Saudi Arabia’s economy is set to grow by 3.0% this year, a rebound from meager 1.3% growth in 2024, but lower than a previous forecast of 3.3% GDP growth, the International Monetary Fund (IMF) said in its World Economic Outlook (WEO) Update on Tuesday.
Saudi growth for 2026 was also revised down, by 0.4 percentage point to 3.7% in the April update.
Overall, the IMF sees lower global economic growth now than it did three months ago, due to the U.S. tariff offensive and uncertainties about trade and monetary policies in possible stagflation situations in many countries.
For Saudi Arabia and the major oil exporters in the Middle East and Central Asia, the IMF outlook assumed a slower reversion of the oil production cuts.
“The Middle East and Central Asia is projected to come out of several years of subdued growth, with the rate accelerating from an estimated 2.4 percent in 2024 to 3.0 percent in 2025 and to 3.5 percent in 2026 as the effects of disruptions to oil production and shipping dissipate and the impact of ongoing conflicts lessens,” the IMF’s economists wrote in the April outlook.
“Compared with that in January, the projection is revised downward, reflecting a more gradual resumption of oil production, persistent spillovers from conflicts, and slower-than-expected progress on structural reforms.”
Downside risks, however, abound—these include worsening global financial conditions and broader disruptions to the system, which could trigger balance of payments crises in small countries with limited market access, high refinancing needs, and weak negotiation capacity.
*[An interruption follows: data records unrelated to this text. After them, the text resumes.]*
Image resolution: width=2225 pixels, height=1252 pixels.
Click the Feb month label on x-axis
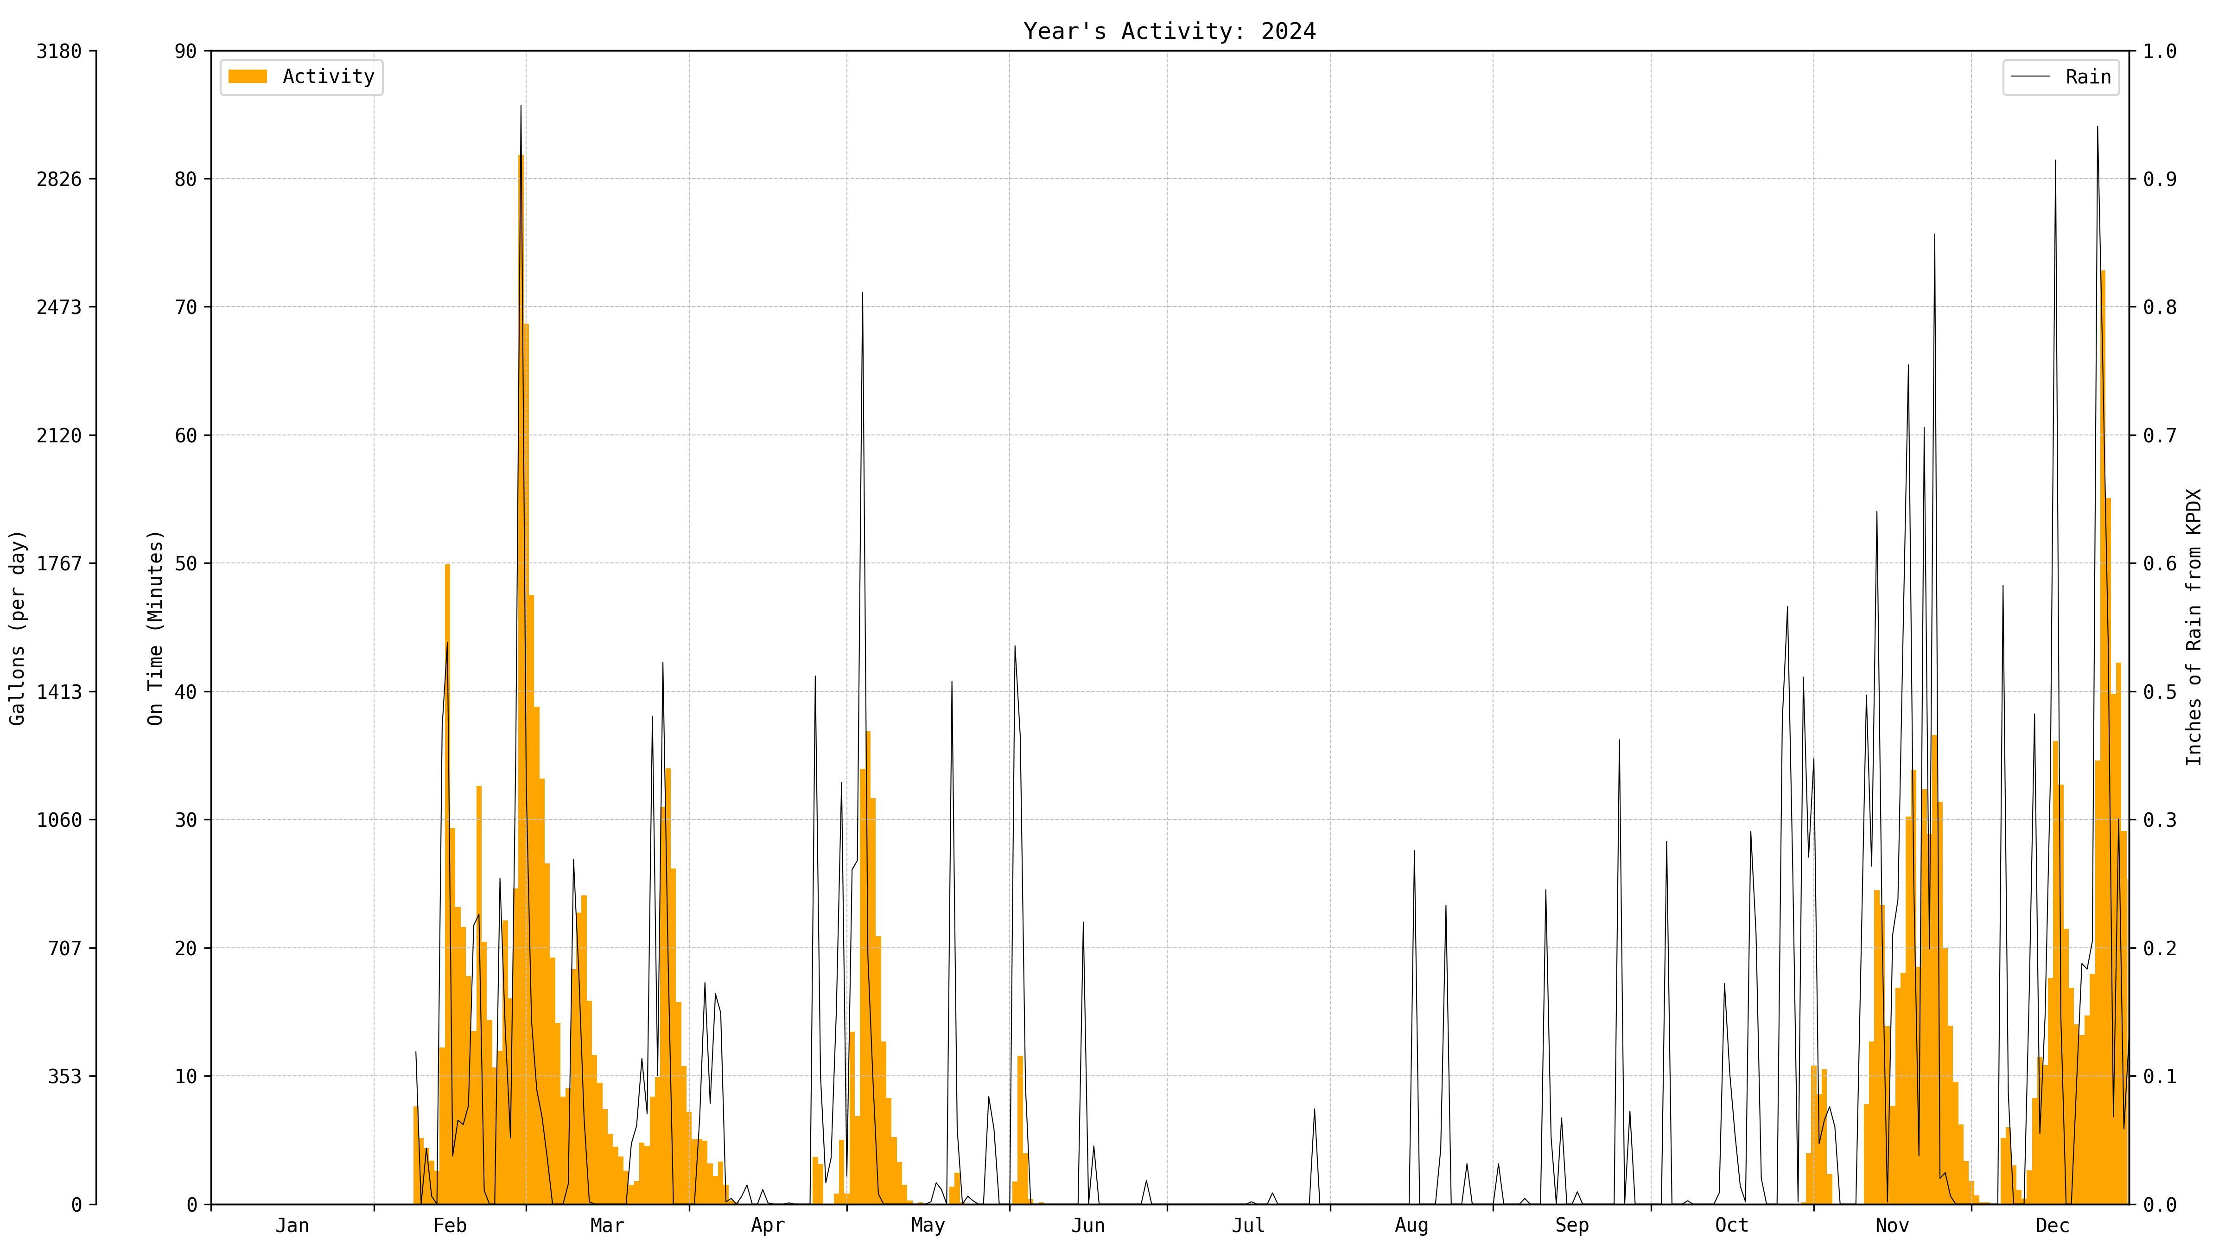[x=449, y=1225]
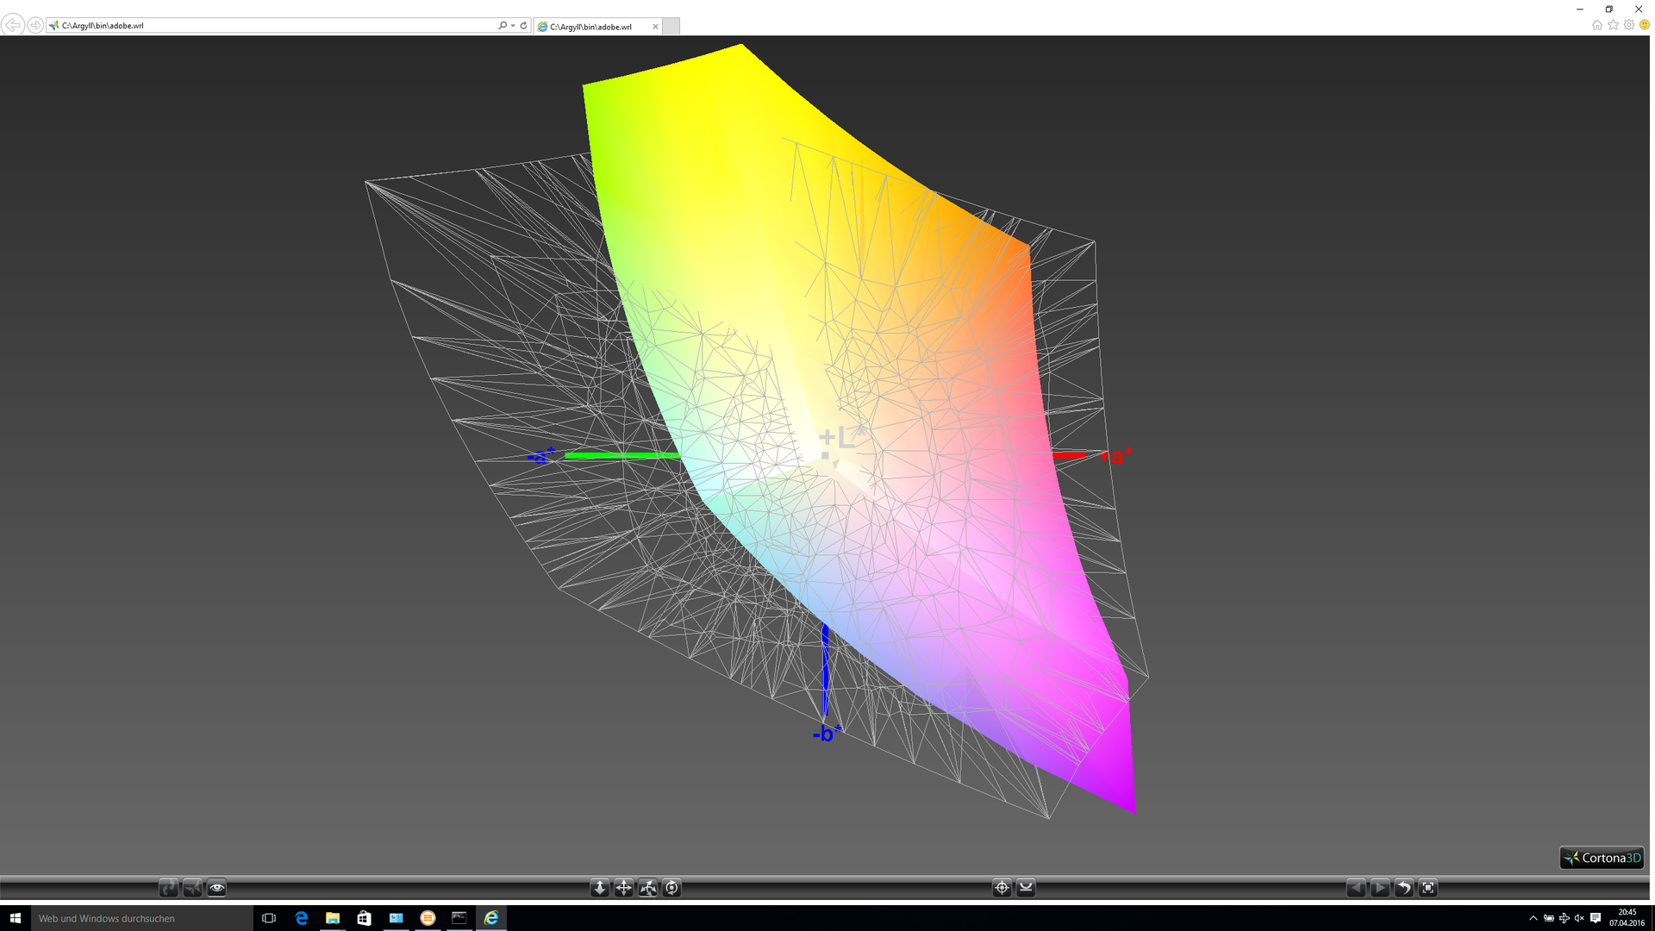
Task: Click the Fit to window icon
Action: [1427, 888]
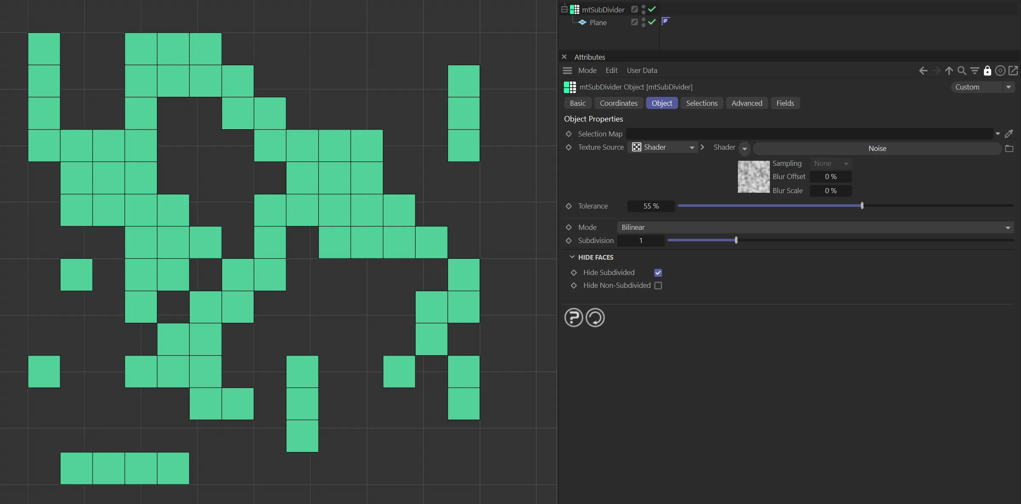Open Texture Source Shader dropdown

663,148
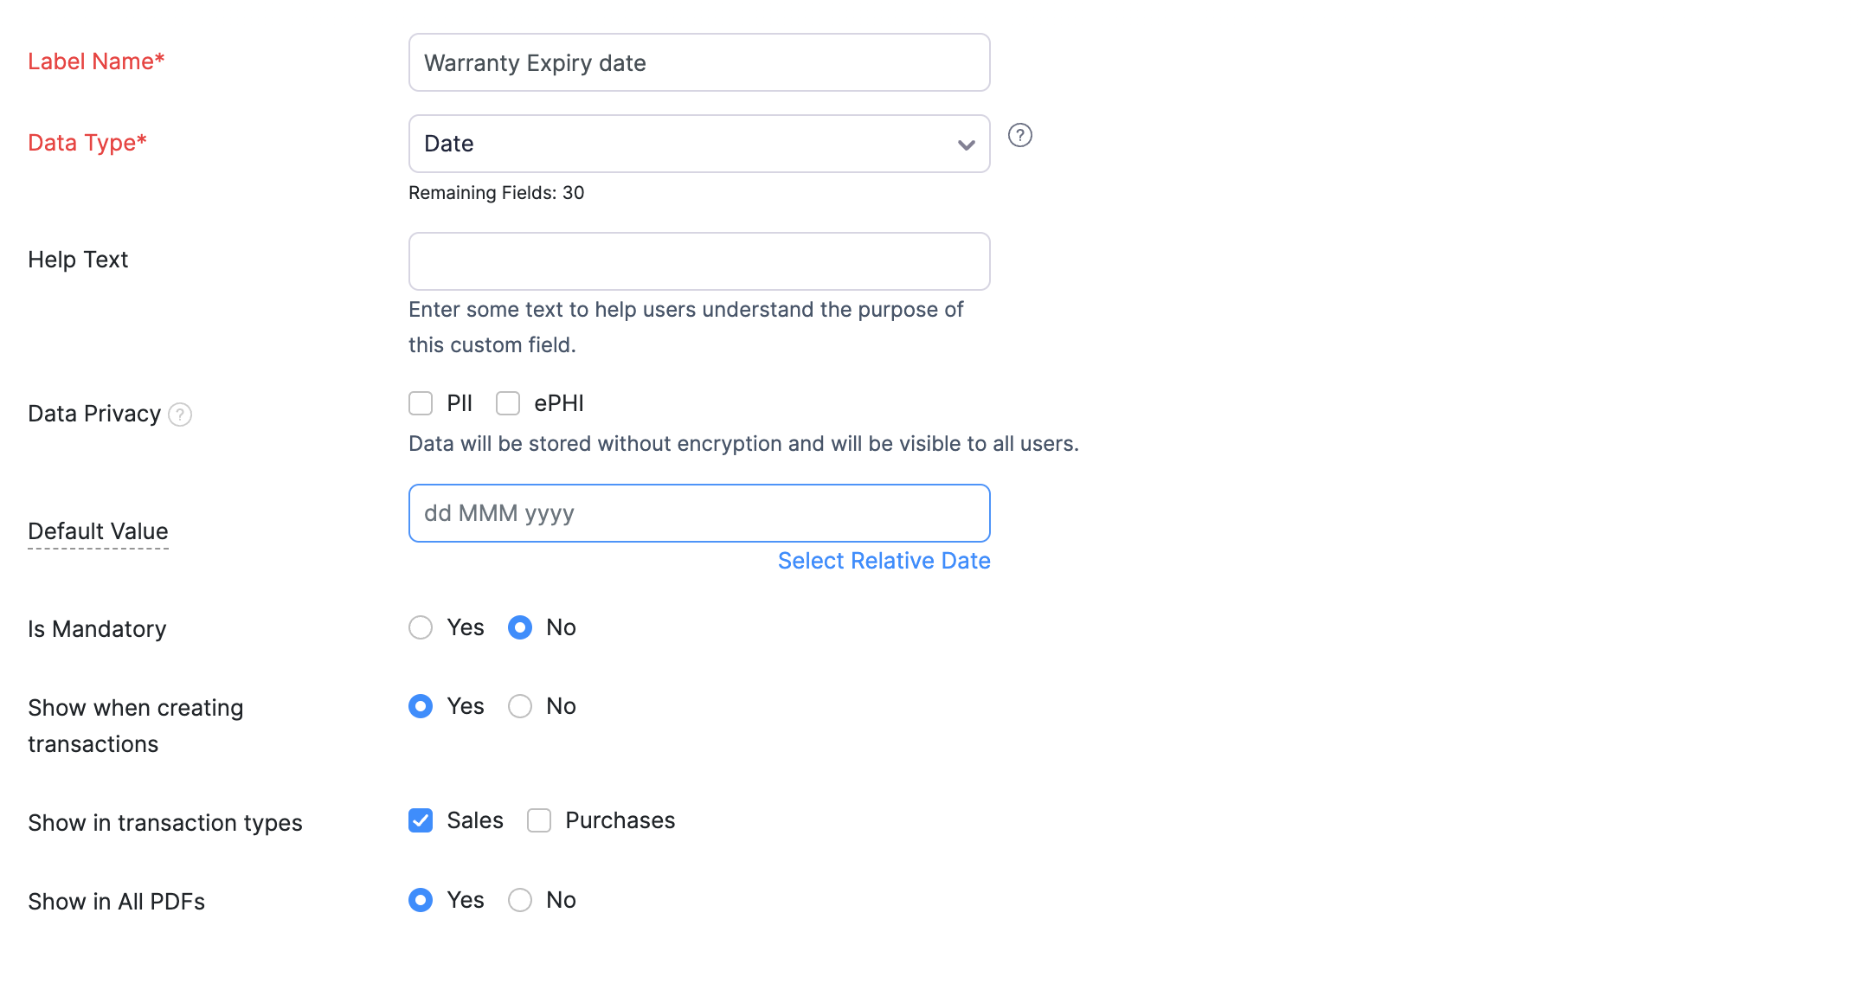Uncheck the Sales transaction type

point(421,820)
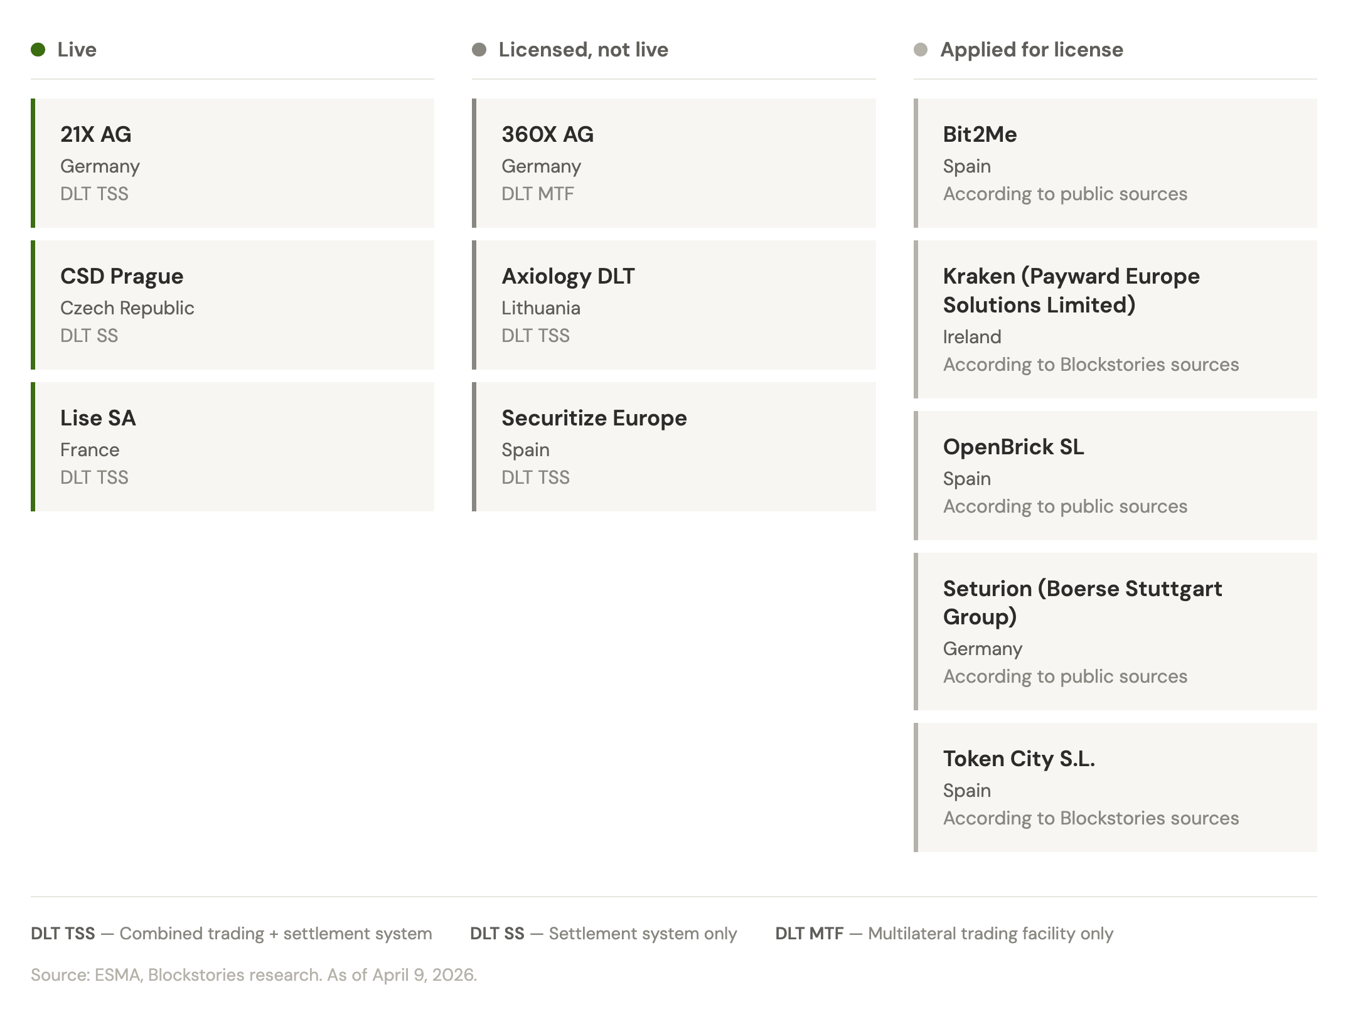Screen dimensions: 1353x1014
Task: Open Seturion Boerse Stuttgart Group card
Action: [x=1115, y=631]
“These risks may be amplified for commodity exporters amid a continued decline in commodity prices, particularly those for oil and copper, which typically serve as indicators of an impending recession by signaling a slowdown in industrial activity in importers, such as China,” the IMF said.
The early April market rout, which crashed oil prices into the low to mid $60s per barrel, is creating additional fiscal challenges to petrostates and oil-producing countries heavily dependent on oil revenues, on top of any tariff-related hardships.